Eliot Hennion a quitté son Auvergne natale pour venir s'installer au pied du mont Blanc afin d'assouvir ses rêves verticaux...

Une interview exclusive pour Montagnes Reportages
Crédit photos : Eliot Hennion
(sauf mentions contraires)

Montagnes Reportages : Tu es d’où… comment as-tu découvert la montagne ?

Eliot Hennion : Je suis d’origine auvergnate, de Montluçon. Mon père a fait un peu de montagne quand il était jeune mais ce n’était pas de l’alpinisme, plutôt de la randonnée. J’ai découvert la montagne quand j’étais enfant en faisant du ski aux Menuires où on allait pratiquement chaque hiver. Les étés, on faisait de la rando dans le même coin. J’ai rapidement eu une passion de la montagne. Petit, j’avais énormément de plaisir à être dans ce milieu, à contempler ces paysages et à me demander ce qu’il y avait derrière chaque col.

Qu’est-ce qui t’a fait venir t’installer à Chamonix ?

D’abord je n’avais quasiment jamais fait de montagne avant de venir m’installer à Chamonix en août 2011. Mais depuis que je suis enfant, j’ai toujours voulu vivre et travailler en montagne. A la base je n’avais pas trop d’idées sur quelles directions m’orienter. Pendant un moment j’avais pensé à faire moniteur de ski mais mes parents m’ont un peu découragé en me disant que ça ne me permettrait jamais d’en vivre à l’année. Du coup j’avais un peu oublié cette idée et je me suis orienté sur des études scientifiques en faisant une école d’ostéopathe à Lyon mais au bout d’un an, j’ai arrêté. Je me suis posé la question de ce que j’allais faire de ma vie et je me suis alors rappelé de mon rêve de travailler en montagne. J’ai découvert le métier de guide de haute montagne un peu par hasard en parlant avec des amis. Je me suis rendu compte que ce serait quelque chose d’assez merveilleux pour moi, même si je ne connaissais à ce moment-là rien à la haute montagne.

# [Énoncé]
D'après l'entretien avec Eliot Hennion, répondez aux questions suivantes :
(a) De quelle ville Eliot Hennion est-il originaire ?
(b) Dans quelle station allait-il skier presque chaque hiver quand il était enfant ?
(c) À quelle date s'est-il installé à Chamonix ?

# [Données affichées]
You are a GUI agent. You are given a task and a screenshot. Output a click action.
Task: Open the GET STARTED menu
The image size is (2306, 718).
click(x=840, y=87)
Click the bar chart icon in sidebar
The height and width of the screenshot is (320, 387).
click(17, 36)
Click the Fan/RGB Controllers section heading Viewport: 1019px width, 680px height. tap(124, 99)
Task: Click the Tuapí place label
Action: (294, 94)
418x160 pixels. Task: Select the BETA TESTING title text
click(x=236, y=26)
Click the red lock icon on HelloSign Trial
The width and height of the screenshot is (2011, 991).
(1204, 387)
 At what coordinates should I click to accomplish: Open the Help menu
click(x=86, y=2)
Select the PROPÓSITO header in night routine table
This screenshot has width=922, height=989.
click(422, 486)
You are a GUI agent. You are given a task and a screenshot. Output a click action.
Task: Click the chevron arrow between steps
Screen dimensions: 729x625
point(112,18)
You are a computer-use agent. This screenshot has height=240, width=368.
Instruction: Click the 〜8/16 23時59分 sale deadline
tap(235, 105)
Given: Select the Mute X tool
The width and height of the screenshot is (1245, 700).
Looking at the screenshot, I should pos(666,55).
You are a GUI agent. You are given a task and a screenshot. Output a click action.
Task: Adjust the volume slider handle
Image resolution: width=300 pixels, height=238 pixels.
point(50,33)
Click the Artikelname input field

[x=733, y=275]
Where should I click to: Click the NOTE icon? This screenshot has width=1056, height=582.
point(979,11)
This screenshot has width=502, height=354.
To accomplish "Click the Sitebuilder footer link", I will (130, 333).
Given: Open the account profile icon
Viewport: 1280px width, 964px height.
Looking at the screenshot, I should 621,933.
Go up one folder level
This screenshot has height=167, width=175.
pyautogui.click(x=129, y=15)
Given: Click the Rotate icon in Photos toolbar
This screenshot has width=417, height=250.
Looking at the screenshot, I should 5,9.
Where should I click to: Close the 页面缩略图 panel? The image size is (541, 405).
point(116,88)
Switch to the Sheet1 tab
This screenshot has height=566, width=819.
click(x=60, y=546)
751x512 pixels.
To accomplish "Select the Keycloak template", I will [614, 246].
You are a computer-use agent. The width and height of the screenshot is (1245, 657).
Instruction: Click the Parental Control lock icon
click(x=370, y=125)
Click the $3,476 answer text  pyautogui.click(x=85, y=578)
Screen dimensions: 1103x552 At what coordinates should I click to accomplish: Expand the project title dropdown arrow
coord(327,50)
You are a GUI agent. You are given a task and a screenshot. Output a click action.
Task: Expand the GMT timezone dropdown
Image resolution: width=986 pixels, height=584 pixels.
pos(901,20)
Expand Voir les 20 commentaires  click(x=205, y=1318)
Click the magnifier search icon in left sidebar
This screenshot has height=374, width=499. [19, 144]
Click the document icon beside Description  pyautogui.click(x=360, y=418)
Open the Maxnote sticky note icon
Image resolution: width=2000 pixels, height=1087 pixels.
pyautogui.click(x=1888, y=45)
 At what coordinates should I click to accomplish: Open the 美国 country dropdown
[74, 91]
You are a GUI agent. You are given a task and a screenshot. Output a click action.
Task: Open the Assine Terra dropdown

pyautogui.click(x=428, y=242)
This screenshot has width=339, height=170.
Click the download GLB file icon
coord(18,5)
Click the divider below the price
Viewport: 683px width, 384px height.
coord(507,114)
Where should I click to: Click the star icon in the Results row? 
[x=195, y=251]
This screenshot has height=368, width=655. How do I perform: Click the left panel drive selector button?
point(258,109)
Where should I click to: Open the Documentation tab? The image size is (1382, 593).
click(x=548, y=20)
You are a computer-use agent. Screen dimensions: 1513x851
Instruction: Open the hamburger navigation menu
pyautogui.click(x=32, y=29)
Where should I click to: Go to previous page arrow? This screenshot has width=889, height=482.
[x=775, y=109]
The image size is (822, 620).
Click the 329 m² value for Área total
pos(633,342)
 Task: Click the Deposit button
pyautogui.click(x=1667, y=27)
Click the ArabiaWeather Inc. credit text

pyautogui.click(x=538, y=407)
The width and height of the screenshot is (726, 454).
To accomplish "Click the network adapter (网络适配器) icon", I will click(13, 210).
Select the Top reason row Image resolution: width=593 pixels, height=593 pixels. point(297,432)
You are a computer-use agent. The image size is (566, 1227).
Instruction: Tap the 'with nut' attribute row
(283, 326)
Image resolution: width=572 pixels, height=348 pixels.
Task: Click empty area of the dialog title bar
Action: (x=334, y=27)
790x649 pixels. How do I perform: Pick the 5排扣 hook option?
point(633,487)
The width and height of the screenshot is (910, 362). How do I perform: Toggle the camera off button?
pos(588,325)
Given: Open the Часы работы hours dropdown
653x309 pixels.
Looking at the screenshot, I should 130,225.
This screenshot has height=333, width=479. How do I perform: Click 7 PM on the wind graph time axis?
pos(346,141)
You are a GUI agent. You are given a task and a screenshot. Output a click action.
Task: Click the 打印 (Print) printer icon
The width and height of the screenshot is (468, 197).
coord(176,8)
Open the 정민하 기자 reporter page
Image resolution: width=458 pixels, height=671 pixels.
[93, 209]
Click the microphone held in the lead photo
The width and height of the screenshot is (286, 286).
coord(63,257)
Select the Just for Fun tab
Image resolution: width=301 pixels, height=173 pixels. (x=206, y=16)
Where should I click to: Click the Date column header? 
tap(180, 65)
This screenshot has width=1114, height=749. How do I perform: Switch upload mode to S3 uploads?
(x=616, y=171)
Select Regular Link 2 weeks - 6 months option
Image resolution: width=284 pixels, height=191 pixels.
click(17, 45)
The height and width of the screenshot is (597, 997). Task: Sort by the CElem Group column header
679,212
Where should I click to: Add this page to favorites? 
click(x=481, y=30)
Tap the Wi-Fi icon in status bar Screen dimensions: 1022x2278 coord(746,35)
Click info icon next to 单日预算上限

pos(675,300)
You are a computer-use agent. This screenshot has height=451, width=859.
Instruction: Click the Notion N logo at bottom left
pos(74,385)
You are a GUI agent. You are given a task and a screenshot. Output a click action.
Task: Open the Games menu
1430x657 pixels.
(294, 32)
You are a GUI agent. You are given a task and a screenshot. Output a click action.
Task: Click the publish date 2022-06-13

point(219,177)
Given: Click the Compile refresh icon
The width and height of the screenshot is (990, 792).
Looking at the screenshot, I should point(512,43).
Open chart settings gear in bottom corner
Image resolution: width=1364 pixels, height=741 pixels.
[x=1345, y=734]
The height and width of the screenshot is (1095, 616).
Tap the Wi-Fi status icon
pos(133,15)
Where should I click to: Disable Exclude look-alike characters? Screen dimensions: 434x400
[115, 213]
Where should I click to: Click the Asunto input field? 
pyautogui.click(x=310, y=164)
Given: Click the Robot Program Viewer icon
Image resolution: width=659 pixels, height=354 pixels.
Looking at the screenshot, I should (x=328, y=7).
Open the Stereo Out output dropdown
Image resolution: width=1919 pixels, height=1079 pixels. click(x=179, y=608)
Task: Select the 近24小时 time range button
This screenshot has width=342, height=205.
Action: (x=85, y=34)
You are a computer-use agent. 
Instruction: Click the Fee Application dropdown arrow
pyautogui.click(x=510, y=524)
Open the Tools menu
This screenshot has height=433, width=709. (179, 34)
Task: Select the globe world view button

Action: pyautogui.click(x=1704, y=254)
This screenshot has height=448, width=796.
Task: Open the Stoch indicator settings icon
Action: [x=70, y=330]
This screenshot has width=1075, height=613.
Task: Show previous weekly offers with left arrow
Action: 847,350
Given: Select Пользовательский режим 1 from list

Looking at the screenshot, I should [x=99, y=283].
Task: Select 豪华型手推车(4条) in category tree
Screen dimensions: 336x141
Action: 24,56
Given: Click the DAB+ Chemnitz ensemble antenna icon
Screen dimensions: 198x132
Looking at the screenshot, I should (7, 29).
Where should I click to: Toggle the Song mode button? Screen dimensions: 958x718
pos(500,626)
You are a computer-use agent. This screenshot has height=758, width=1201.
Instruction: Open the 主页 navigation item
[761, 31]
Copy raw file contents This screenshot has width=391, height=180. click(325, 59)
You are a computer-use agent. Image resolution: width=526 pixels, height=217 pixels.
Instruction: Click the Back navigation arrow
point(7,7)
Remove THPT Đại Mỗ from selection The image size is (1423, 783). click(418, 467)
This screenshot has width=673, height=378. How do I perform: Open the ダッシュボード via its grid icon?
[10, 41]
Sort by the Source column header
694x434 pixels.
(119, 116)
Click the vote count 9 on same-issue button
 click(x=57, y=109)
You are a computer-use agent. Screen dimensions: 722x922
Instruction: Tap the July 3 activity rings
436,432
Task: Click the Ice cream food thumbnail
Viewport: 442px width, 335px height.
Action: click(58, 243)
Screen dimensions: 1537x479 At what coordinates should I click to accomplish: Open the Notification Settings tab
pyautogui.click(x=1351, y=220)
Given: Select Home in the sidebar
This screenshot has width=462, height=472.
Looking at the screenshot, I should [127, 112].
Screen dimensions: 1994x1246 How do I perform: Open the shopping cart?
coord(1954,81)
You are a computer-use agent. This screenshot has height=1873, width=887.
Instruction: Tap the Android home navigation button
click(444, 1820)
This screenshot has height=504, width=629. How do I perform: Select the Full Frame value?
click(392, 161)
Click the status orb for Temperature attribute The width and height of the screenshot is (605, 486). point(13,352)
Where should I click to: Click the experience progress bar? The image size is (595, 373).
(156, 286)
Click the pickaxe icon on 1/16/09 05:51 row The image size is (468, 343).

# [Corrigé]
(a) Eliot Hennion est originaire de Montluçon.
(b) Il allait skier aux Menuires.
(c) Il s'est installé à Chamonix en août 2011.